━━━━━ RECORDS FOR PROCESSING

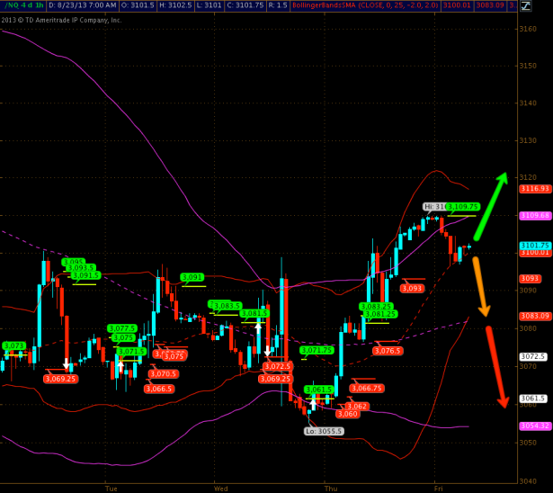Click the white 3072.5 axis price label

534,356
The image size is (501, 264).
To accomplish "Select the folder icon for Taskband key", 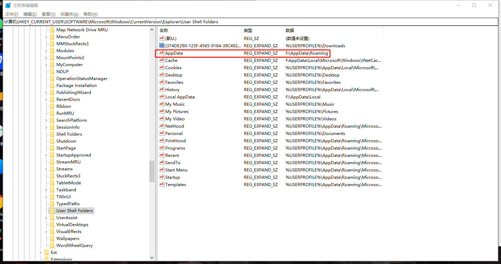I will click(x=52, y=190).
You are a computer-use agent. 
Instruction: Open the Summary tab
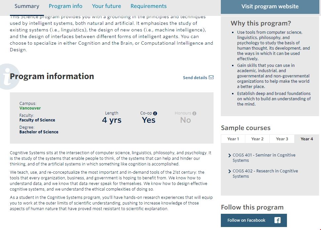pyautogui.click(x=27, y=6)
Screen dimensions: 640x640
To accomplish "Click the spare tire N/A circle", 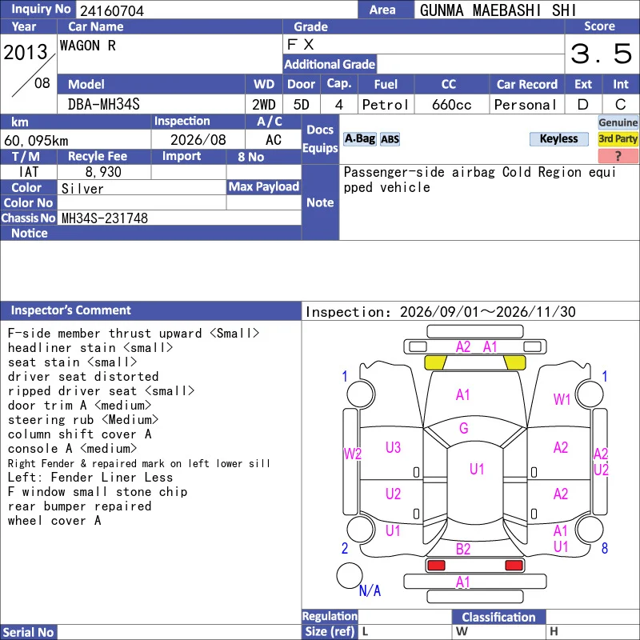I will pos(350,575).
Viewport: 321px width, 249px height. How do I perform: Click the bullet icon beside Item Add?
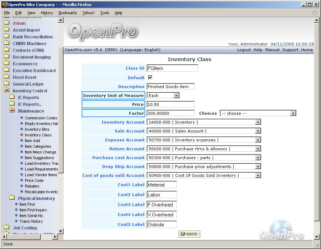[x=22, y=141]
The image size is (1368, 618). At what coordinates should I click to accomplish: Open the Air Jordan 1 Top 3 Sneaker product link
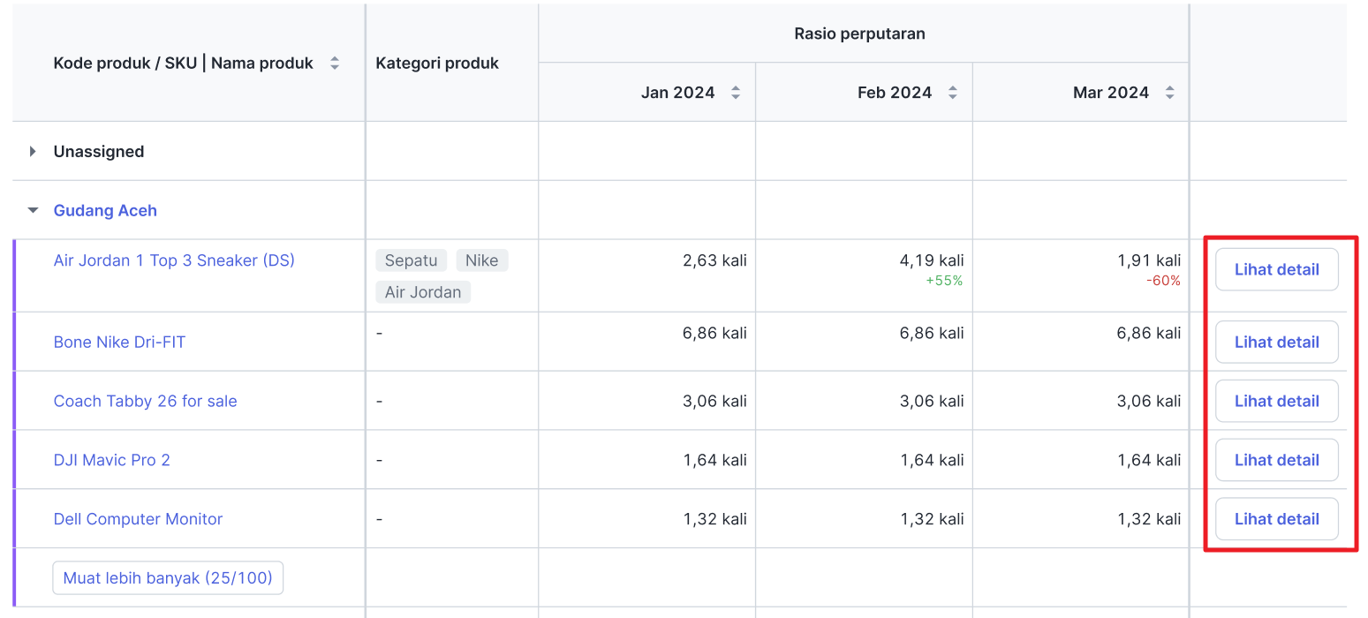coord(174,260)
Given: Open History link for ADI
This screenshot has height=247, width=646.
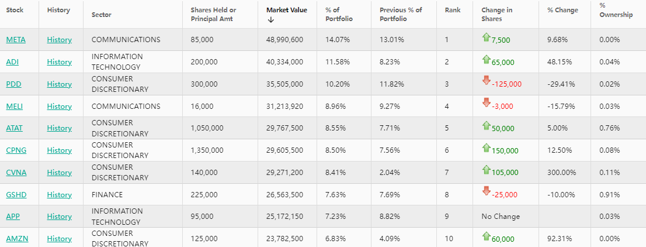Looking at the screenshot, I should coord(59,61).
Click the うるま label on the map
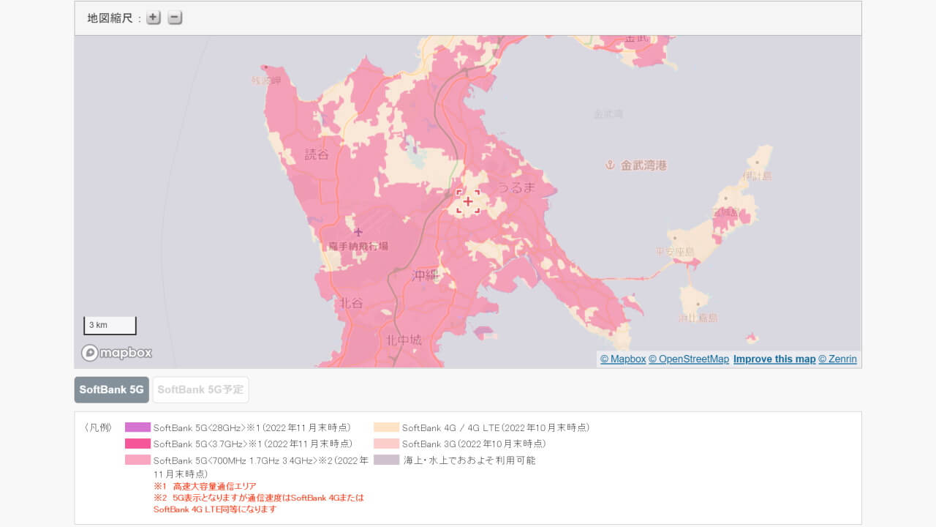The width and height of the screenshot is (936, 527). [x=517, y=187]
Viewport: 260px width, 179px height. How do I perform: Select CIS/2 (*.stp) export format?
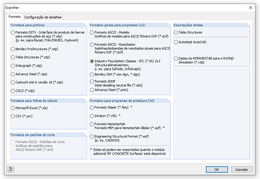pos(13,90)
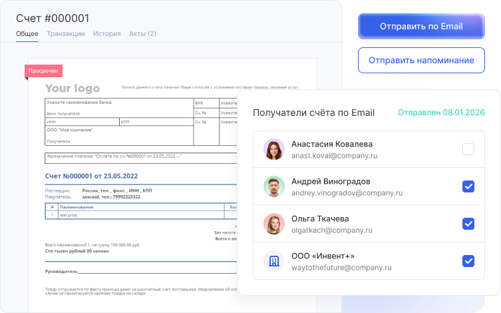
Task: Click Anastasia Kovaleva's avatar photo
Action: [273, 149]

━━━━━━━━━━
━━━━━ RECORDS FOR PROCESSING

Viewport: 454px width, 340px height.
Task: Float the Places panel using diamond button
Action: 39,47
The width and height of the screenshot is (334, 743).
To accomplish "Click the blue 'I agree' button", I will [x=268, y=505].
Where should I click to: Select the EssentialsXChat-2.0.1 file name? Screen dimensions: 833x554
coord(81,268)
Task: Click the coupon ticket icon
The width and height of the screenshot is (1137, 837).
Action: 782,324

━━━━━━━━━━

■ **DIRECTIONS**:
How many lines in the entries above contain the string "link"? Case counts. Reply with the number alone.

■ **WRITTEN REPLY**:
2